O que você faria se pudesse ficar invisível?

É em torno desse questionamento singelo que o economista Eduardo Giannetti desenvolve uma elaborada reflexão sobre a ética, tema de seu mais novo livro, “O Anel de Giges”, que chega às livrarias nesta segunda (16).

O objeto que dá nome à obra vem da “República”, de Platão. Como provocação a Sócrates, defensor da ideia de que ser uma pessoa justa é um bem em si —ou seja, independe das vantagens que o comportamento acarreta—, Gláucon, irmão mais velho de Platão, conta a história de Giges.

Na fábula, um camponês (Giges) descobre um anel capaz de torná-lo invisível. De posse do objeto, vai até a sede do reino da Lídia, região que habitava, seduz a rainha, mata o rei e toma posse do trono.

Para Gláucon, portanto, a história mostraria que um cidadão pacato, quando protegido do olhar alheio e do risco de punição, não hesita em obter vantagens para si, violando sem medo preceitos éticos e morais que até então —hipocritamente— respeitava.

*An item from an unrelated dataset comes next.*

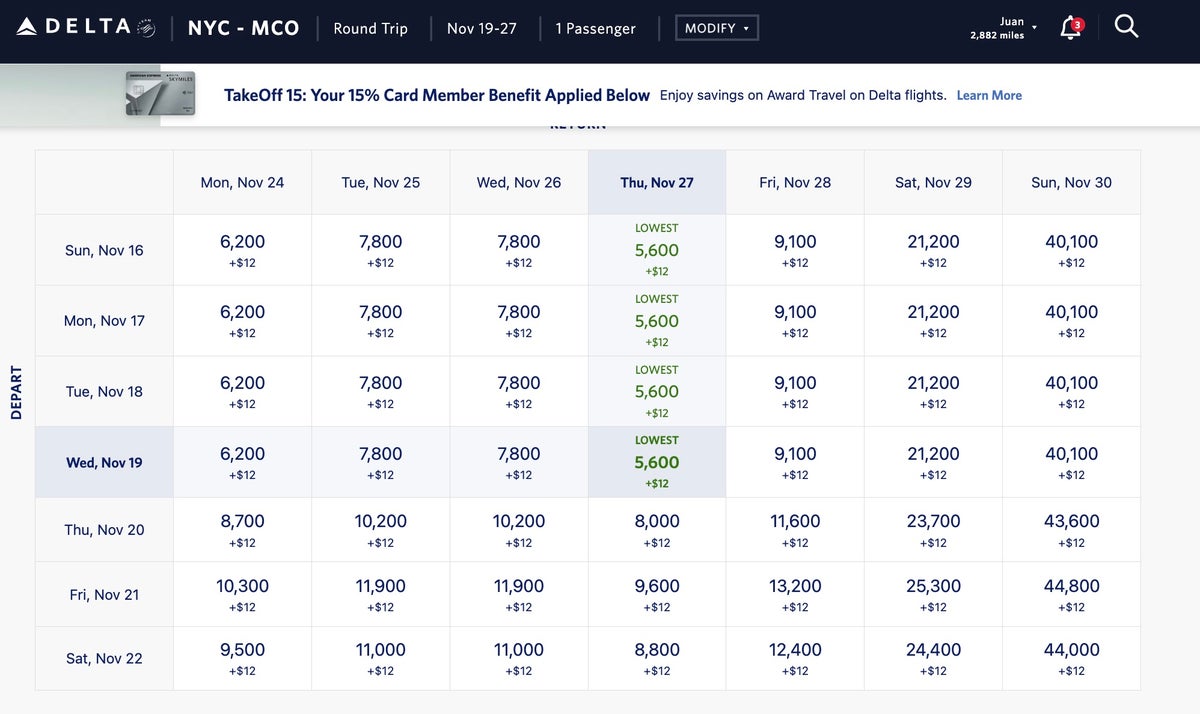Click the Thu, Nov 27 column header
Viewport: 1200px width, 714px height.
[657, 182]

Capa do livro "O anel de Giges" de Eduardo Giannetti - Divulgação

Mais: não há possibilidade de agir de outra forma, defende Gláucon, que encara a busca incessante do autointeresse e a felicidade como equivalentes entre si. Nessa visão, diante da garantia de impunidade, não há por que respeitar regras sociais que se interponham entre o sujeito e o benefício almejado.

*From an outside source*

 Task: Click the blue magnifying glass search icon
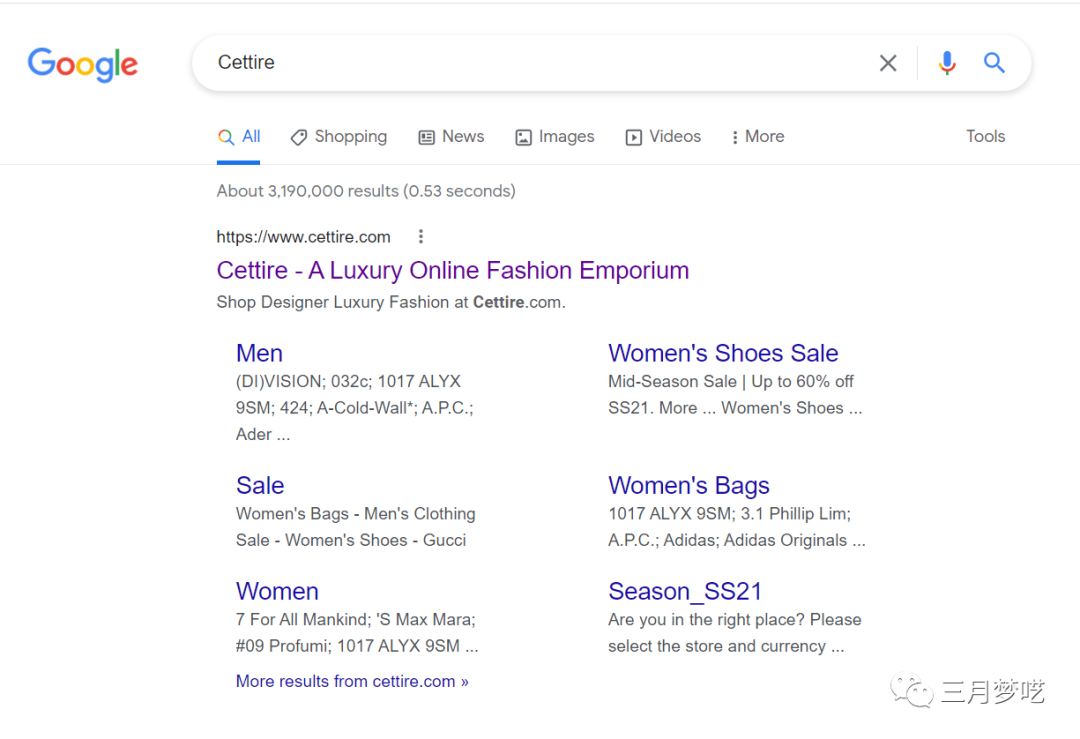coord(994,63)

Em resposta, Sócrates defende que uma pessoa verdadeiramente ética não mudaria em nada sua conduta de posse do anel, uma vez que ser honesto e justo corresponde à felicidade.

Como observa Giannetti, há, portanto, um debate entre a ética como um valor instrumental (um meio para alcançar coisas, utilizado na medida em que for compatível com o autointeresse do indivíduo e jogado fora quando deixa de sê-lo, como defende Gláucon) e como valor intrínseco (um bem em si, como coloca Sócrates).

No pensamento de Platão, o Giges-ideal, modelo de comportamento a ser perseguido pelos guardiões de sua sociedade utópica, é aquele para quem a posse do anel pouco importa. Isso porque ele não se apraz com o aplauso alheio e se orienta apenas em fazer o que é correto e justo (tendo sido moldado pela educação recebida desde a infância).

Em um dos pontos mais interessantes do livro, Giannetti aproxima a ética platônica da cristã.
De modo semelhante ao Giges platônico, o Giges ideal cristão guia-se por uma renúncia de si mesmo: não há espaço para autointeresse egoísta, mas sim uma genuína disposição da alma pelo respeito à lei moral. É ela a sua felicidade.

O economista Eduardo Gianetti - Fabio Braga - 30.jun.2016//Folhapress

Apresentadas as concepções, o autor passa a criticá-las. “O fulcro da ética platônica-cristã é a reconfiguração do campo de forças intrapsíquico mediante a subordinação das pulsões, fantasias e inclinações espontâneas da psique —o mundo-gueto da alma— ao primado de uma vontade ordenadora e à soberania do bem.”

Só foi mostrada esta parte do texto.